Wednesday, September 05, 2007

College football kickoff

No real surprises the first weekend of play, except for the One Big Surprise. In Monday's New York Times, Viv Bernstein had a front page story about how Appalachian State coach Jerry Moore assembled a team from players who were "on the recruiting bubble" but were "too short or too thin or, in some cases, too obscure to have been noticed by the major programs." In this respect, Bernstein makes Moore sound like college football's analogue to Billy Beane. The same Times had, in the sports section, an essay by ASU alum Stephen J. Dubner, co-author of Freakonomics. I expected Dubner to have some dismally scientific take on his old school's unexpected triumph; instead, he mostly reminisces about his student days in Boone, when the football team was lousy but the soccer team was great (sort of reminds me of my days at South Florida, except that our football team then was nonexistent). He also informs us that Appalachian "is pronounced app-uh-LATCH-un, not app-uh-LAYCH-un, and that goes for the mountains, too, not just the University." I believe this is true south, but not north, of the Mason-Dixon Line, but invite anyone to correct me.

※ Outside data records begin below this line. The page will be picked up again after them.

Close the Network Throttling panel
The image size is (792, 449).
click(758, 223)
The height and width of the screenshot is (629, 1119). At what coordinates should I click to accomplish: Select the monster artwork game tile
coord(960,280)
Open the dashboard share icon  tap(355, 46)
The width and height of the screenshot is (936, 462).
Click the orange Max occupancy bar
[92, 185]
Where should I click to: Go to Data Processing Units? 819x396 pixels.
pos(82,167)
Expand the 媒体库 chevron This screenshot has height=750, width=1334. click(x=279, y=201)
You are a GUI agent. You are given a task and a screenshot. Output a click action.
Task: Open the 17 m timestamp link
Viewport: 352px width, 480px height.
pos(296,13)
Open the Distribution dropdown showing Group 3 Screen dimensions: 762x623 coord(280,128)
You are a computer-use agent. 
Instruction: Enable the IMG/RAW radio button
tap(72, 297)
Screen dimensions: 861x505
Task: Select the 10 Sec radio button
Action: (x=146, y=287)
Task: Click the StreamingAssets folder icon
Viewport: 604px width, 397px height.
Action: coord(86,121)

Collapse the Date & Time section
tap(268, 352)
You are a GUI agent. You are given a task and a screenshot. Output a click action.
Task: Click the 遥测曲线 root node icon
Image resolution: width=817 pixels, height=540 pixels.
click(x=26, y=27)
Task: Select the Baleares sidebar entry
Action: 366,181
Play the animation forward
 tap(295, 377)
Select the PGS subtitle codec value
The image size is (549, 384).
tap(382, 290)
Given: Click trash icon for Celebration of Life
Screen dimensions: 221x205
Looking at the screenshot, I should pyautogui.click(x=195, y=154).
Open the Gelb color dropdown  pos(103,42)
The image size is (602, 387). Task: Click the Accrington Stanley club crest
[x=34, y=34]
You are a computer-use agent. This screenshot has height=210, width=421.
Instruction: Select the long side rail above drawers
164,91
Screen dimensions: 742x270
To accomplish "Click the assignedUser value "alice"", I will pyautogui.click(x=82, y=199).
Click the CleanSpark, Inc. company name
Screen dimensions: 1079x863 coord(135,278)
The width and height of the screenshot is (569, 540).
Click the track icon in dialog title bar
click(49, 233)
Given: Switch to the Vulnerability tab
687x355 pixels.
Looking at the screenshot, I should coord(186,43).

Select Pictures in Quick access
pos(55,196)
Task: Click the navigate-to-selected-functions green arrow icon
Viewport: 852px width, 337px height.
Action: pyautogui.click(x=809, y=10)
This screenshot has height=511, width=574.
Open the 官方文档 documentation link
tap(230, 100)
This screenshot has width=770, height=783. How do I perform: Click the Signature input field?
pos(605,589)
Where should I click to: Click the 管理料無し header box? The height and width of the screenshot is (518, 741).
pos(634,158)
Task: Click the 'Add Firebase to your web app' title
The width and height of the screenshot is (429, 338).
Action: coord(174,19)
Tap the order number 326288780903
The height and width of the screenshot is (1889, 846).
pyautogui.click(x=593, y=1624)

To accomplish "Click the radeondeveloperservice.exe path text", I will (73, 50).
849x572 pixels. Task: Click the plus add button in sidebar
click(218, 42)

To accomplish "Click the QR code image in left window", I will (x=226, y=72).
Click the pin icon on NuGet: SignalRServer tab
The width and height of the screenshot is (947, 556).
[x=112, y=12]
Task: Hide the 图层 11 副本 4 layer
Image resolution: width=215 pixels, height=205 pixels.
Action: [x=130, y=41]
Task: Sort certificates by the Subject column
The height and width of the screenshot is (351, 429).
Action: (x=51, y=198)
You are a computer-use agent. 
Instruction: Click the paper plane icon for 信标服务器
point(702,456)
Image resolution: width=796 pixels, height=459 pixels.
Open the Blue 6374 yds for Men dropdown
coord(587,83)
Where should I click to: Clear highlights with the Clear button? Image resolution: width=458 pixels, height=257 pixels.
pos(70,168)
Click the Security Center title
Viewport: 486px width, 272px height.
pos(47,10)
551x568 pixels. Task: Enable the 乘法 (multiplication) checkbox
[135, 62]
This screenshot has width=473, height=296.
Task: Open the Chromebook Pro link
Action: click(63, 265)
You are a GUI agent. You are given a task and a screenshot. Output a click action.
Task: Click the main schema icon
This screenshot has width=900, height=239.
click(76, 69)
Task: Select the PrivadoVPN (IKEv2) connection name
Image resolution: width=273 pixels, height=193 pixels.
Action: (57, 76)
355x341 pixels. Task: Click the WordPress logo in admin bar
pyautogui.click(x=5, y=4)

Mike Celizic uses the upset as a platform to campaign for the abolition of pre-season rankings. His principal reason is that a high poll position at the outset of the season tends to be sticky, despite the team's actual performance. However, he wrote his column before Michigan was summarily dumped from the top 25 (an overreaction, in my view). In any event, it's a useless campaign. Even if AP gives up the game, all those publishers of pre-season preview books are going to continue doing theirs.